ITとカーストインド・成長の秘密と苦悩:伊藤洋一を読む
ジャーナリスト経験、ニューヨークでの為替ディーラーの経験で、的確な経済情勢の分析を身近な視点で語ることができると言う、稀有な存在であると思う。
この本にはいろいろな評価があると思うが、社会と経済の活力の源泉は教育であると言う重要な視点を、明確に打ち出している点で大いに評価できるものである。
インド滞在や取材期間の短さ、聞き書き程度のルポということを自身もオープンにしており、素直な視点で嫌味はないが、数々の間違いも多い。

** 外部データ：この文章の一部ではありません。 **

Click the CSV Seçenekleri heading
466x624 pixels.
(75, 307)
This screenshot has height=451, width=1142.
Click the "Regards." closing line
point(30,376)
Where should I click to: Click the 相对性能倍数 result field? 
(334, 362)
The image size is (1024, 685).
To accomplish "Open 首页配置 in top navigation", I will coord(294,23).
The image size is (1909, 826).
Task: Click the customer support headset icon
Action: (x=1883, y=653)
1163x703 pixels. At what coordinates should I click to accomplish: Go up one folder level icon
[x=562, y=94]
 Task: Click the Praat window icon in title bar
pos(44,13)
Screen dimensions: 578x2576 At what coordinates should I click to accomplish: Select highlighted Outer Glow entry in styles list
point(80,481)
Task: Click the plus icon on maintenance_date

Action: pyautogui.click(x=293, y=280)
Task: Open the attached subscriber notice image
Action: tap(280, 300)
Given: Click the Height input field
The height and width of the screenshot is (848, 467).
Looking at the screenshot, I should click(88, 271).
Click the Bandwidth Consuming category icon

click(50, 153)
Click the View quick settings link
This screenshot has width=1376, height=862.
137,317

インドに象徴的に現れている、経済成長を享受する人々と、その恩恵を受けない圧倒的多数の貧困層との乖離の現実を、政治の話も含めて、全世界経済的な視点と社会的視点に据えられている点などを考えると、鋭く筋の通った切り口だけに残念である。
経済成長の過程にある、大国インドと経済成長の果てに、貧富の差が広がり、経済階級的に分化して脱出口が見出せない日本を比較検討することは重要である。
やはり日本はアジアに視点を置き、教育立国にそしてインテリジェンスを輸出する国にならなければならないのいである。